There are other concerns. Streams is being expanded to include alerts for more conditions such as sepsis and other organ failures, and is being rolled out across the UK. DeepMind also wants to distribute it globally. This has alarmed one competitor, who believes DeepMind is using a public asset to build and refine a commercial product that will make significant sums once it is sold to consumers worldwide.

The former UK science and defence minister Lord Drayson, who runs the AI healthcare firm Sensyne Health, has expressed concerns that Google is able to access the NHS’s database for free to develop healthcare apps that it will roll out around the world.

The Labour peer says: “NHS data is world-class and a national asset of the UK, potentially worth billions, that could help to fund NHS services in future. Big tech companies shouldn’t be able to access NHS data for free.”

Drayson, who wants new regulation to safeguard the proper use of patients’ medical records, adds: “This is a sector that is going to be enormous in the future. In other countries the datasets are fragmented. The NHS dataset is across the social spectrum, from birth to death … That’s why Google is here.”

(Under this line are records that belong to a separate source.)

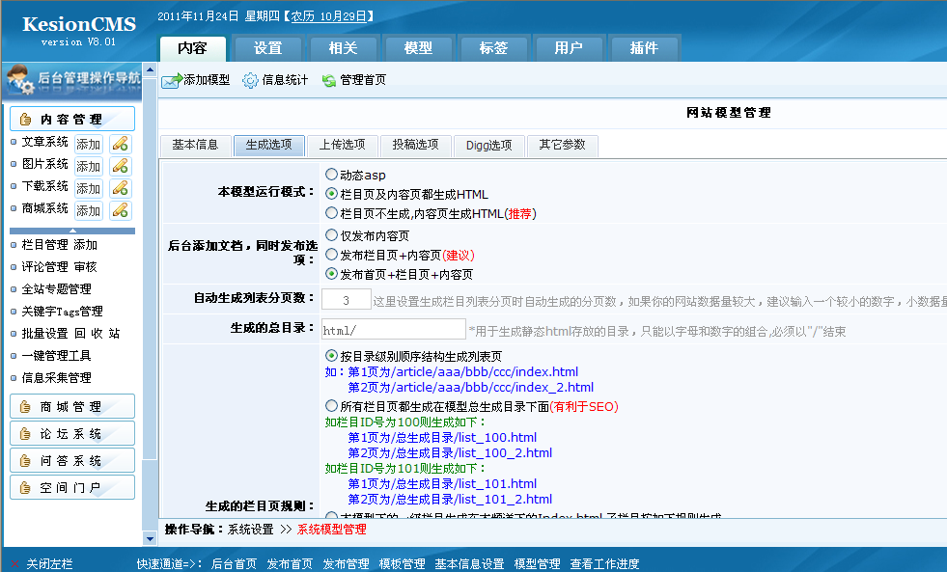Click the edit pencil icon beside 图片系统

pos(121,165)
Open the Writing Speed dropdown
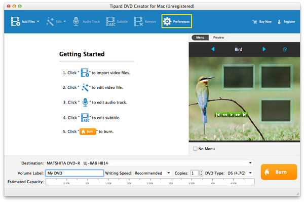Screen dimensions: 304x202 (x=153, y=173)
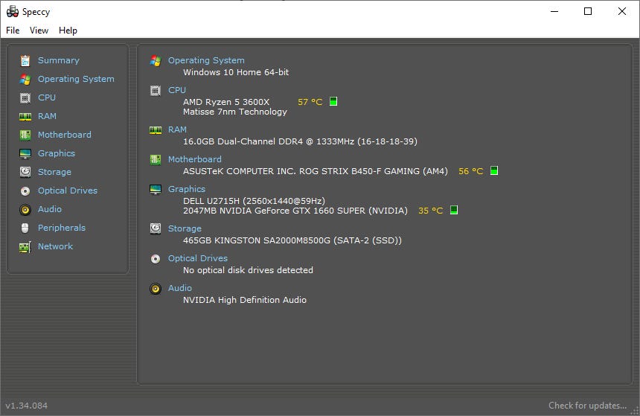Select the Motherboard icon in sidebar
Viewport: 640px width, 416px height.
(25, 135)
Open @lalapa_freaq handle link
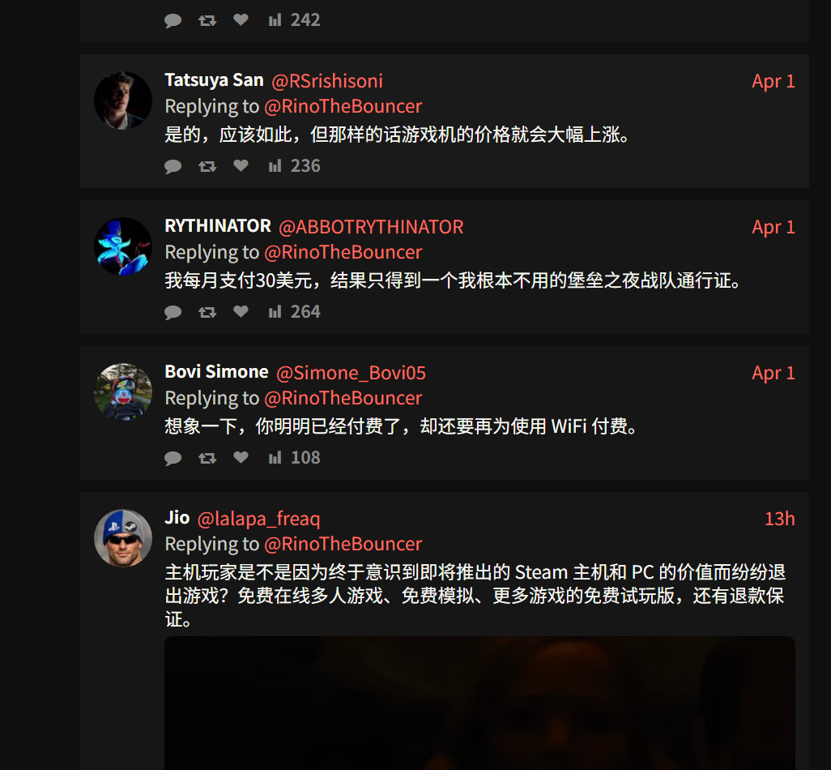The width and height of the screenshot is (831, 770). pyautogui.click(x=258, y=519)
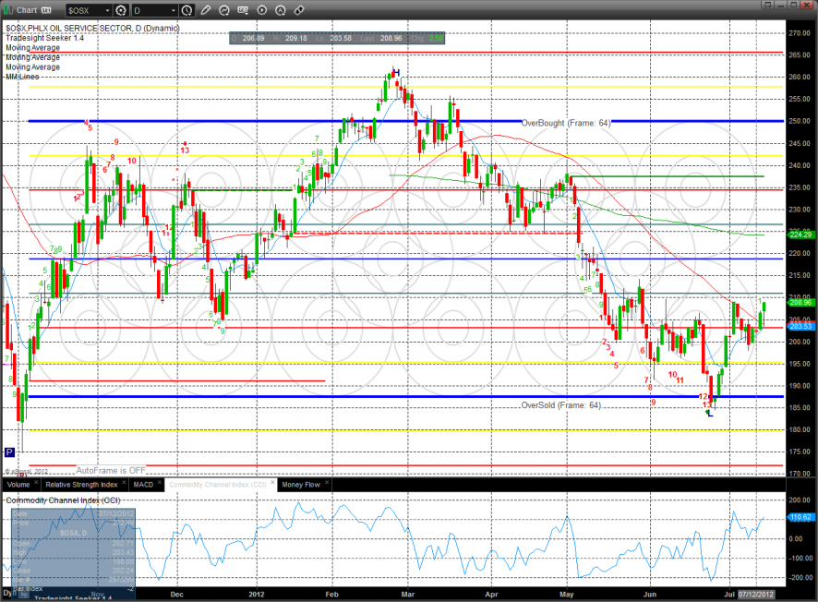Click the 110.62 CCI value marker
The height and width of the screenshot is (602, 818).
click(x=800, y=518)
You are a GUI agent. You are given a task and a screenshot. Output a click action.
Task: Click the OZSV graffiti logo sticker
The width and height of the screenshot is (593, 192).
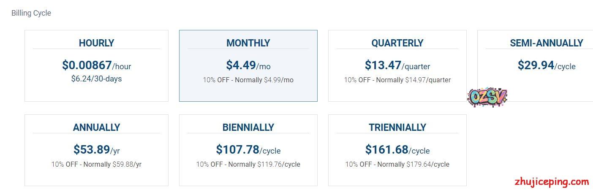(x=487, y=97)
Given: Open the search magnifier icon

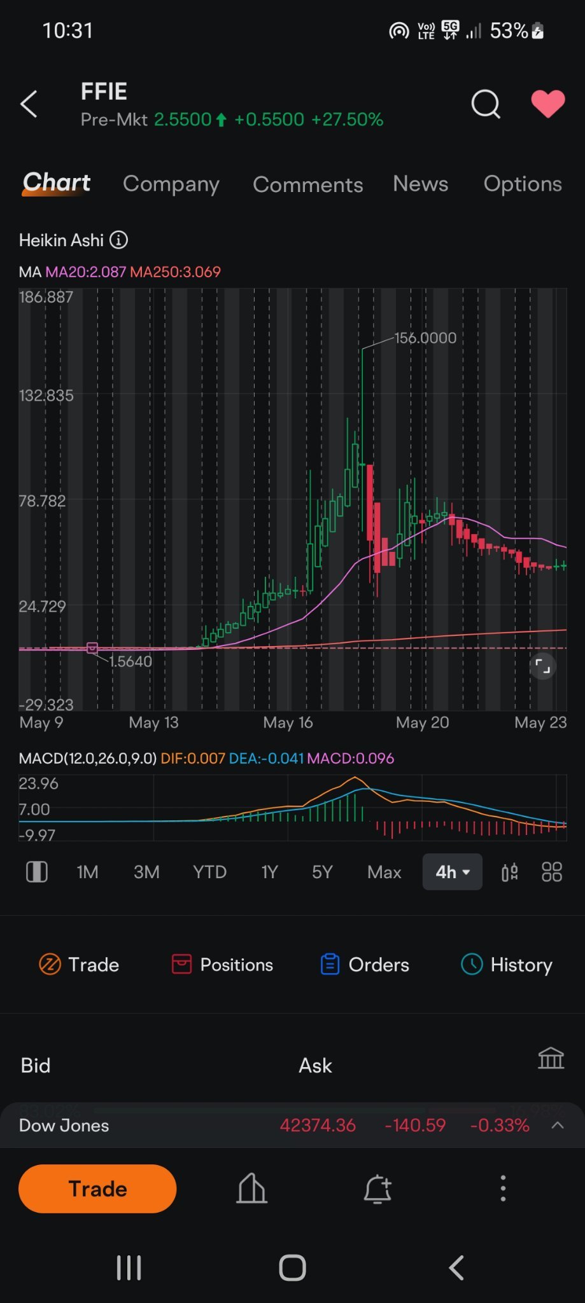Looking at the screenshot, I should point(486,104).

The use of real-world NHS data could potentially boost the economy by helping patients become healthier and fitter. Photograph: Alamy

A DeepMind spokesperson said: “There are many ways we recognise and return value to our NHS partners, for example by improving and advancing hospital data sets for future research and offering free access to resulting technology.

“Trust data remains under the control of our NHS partners and we can only process it in accordance with their instructions.”

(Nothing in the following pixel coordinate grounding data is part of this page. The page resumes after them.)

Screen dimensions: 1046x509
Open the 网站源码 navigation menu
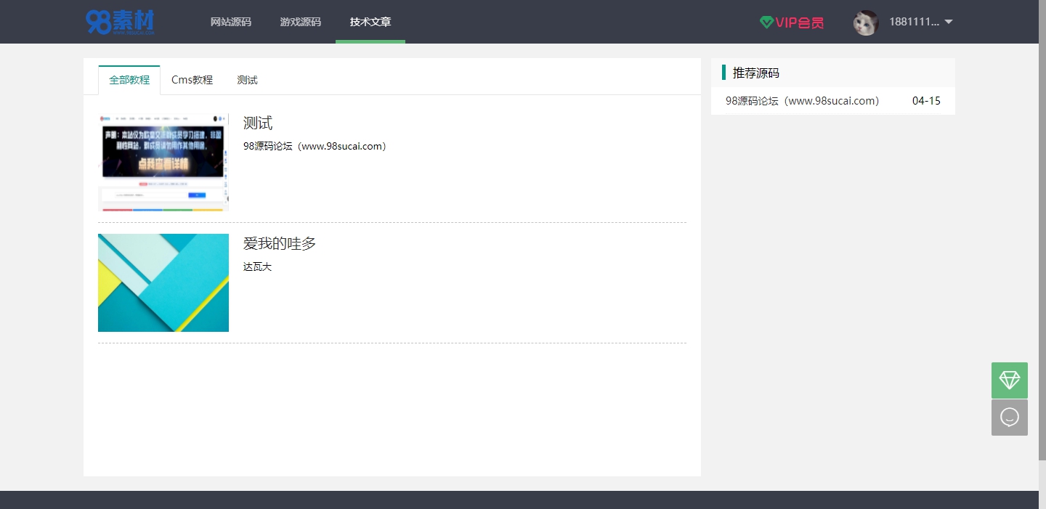[x=231, y=22]
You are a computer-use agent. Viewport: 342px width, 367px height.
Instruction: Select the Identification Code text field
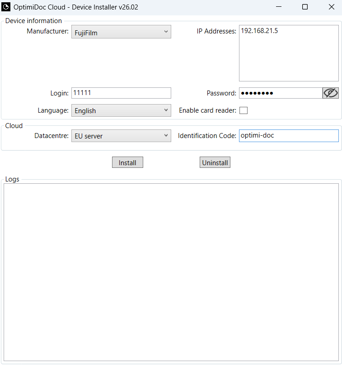(x=289, y=136)
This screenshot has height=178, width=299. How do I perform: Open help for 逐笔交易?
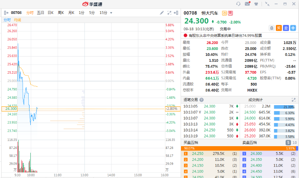201,100
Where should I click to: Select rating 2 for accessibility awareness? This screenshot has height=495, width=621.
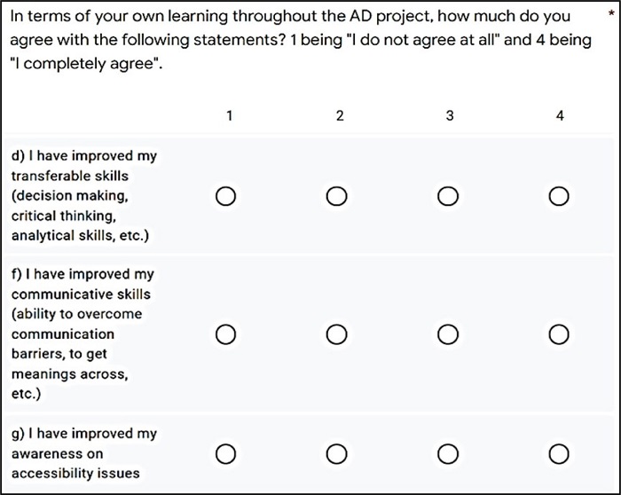(336, 454)
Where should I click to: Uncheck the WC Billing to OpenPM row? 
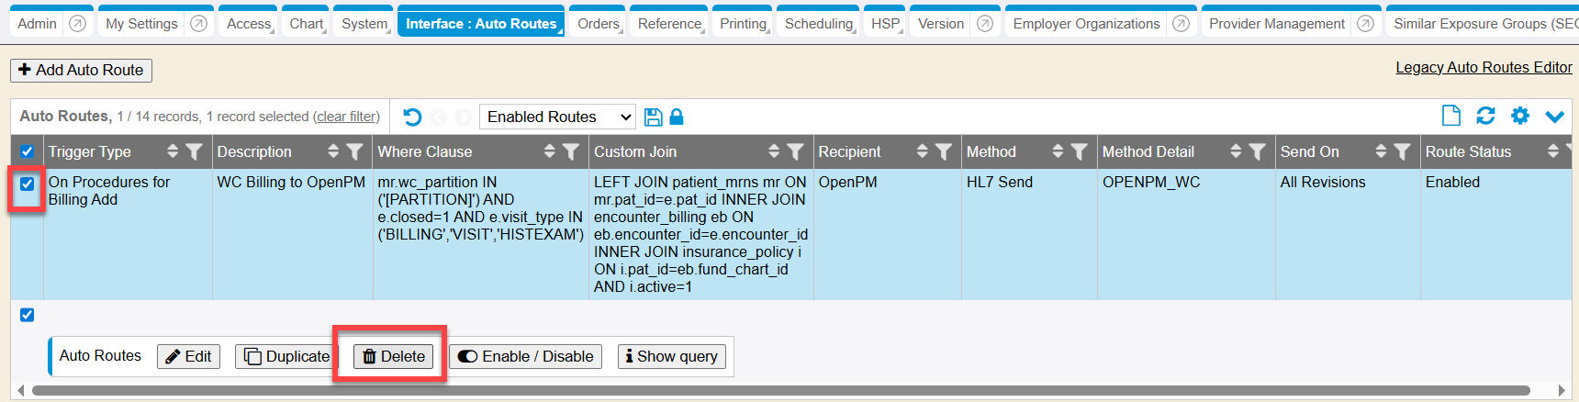27,184
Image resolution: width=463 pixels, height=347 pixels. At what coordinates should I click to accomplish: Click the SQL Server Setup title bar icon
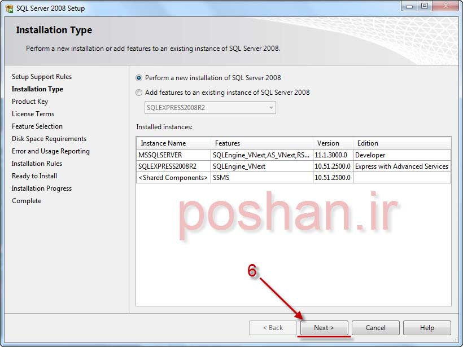pos(9,8)
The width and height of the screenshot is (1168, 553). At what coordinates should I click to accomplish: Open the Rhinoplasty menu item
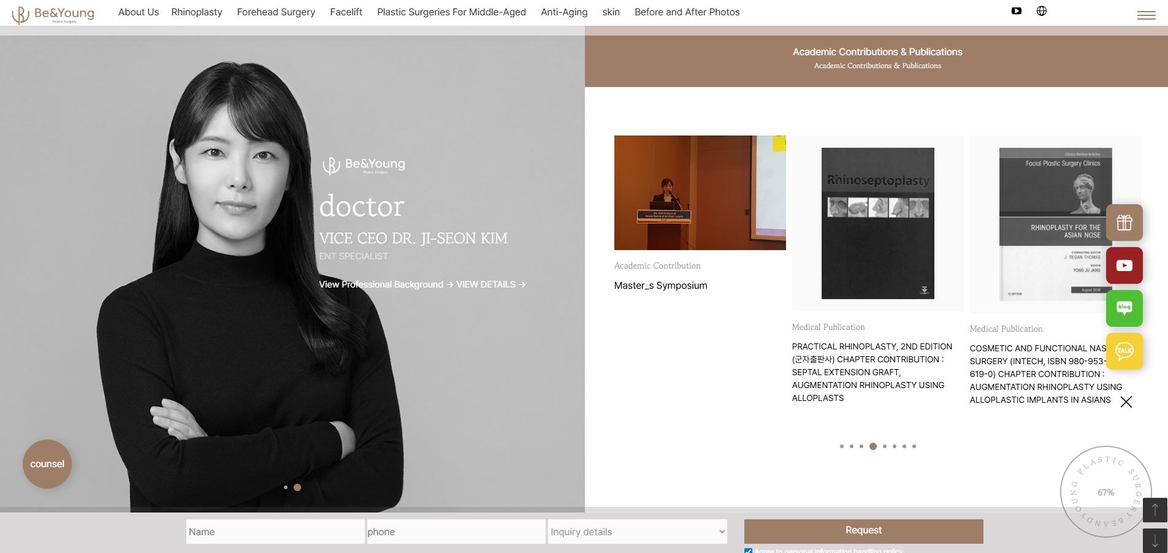(196, 12)
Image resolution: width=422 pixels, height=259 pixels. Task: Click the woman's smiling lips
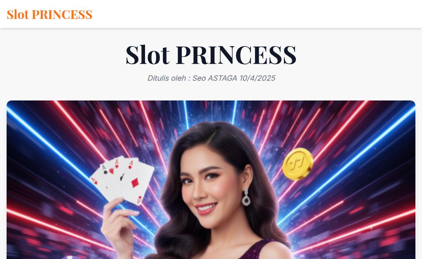[x=206, y=208]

Sensyne is also partnering with the NHS to create products that could become global sellers but is offering a cut of the rewards. The Oxford-based firm has struck several partnerships with NHS trusts to develop smartphone apps that monitor heart conditions, lung disease and diabetes in pregnant women. Six NHS trusts have been given shares in Sensyne in return for providing anonymised patient data and will receive 4% of future royalties from any products developed.

Consultants at EY believe that if the NHS put its vast database to use, by employing artificial intelligence to develop health apps and improve patient treatment, this could generate a £4.6bn benefit to the wider economy because people would be healthier and fitter, taking fewer sick days and working more efficiently.

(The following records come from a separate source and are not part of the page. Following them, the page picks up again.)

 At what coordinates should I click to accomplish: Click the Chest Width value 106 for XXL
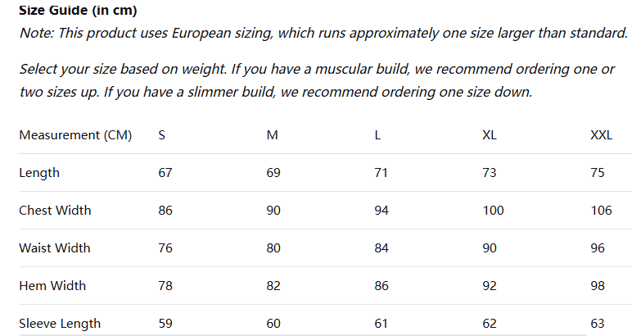tap(601, 211)
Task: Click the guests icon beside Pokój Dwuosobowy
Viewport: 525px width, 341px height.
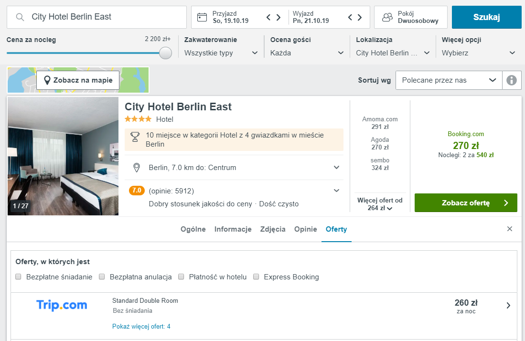Action: [x=387, y=17]
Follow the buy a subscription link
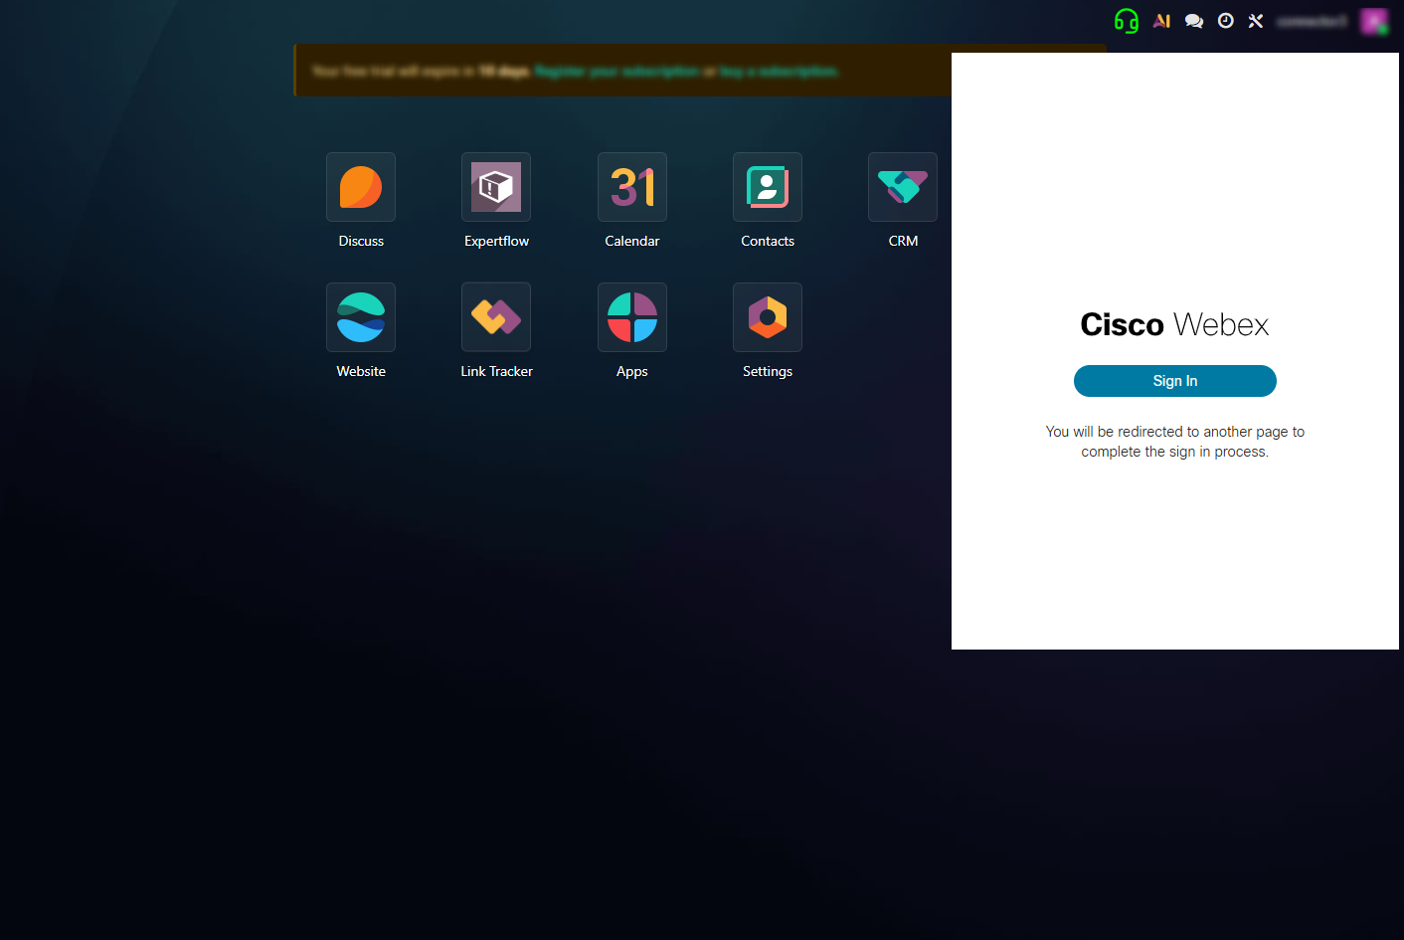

Rather than programming systems manually to detect signs of illness – a hard task because of the number of different factors at play – AI systems can be trained to learn how to interpret test results, and which types of treatments are best for individual patients.

Other companies muscling into the lucrative health technology market include apps such as Babylon Health, Push Doctor and Now GP, which offer video consultations with GPs. Babylon currently offers its app in London, through the Hammersmith & Fulham clinical commissioning group (CCG). It means users, who need to live or work within 30-40 minutes of the practice, deregister from their NHS GP practice to join Babylon’s GP at Hand service.

More than 52,000 people across London have signed up for the Babylon app, which has been championed by Matt Hancock, the health secretary. The Hammersmith and Fulham CCG faces a £21.6m funding gap because it has to pay for the healthcare of all patients registered with the app, even if they do not live in that area.

The CCG expects NHS England to reimburse those costs. It commissioned a report to evaluate GP at Hand, which said it “raises questions about the financial impact of the service on the wider health system”. The local council’s cabinet member for health warned Hancock that it could ultimately lead to practice closures in Hammersmith and Fulham.

As the wealth and expertise of tech firms expands, and funding pressures on the NHS increase, the interaction between NHS data and the commercial sector is set to grow. The controversy, and the opportunities for life-changing products, will not go away.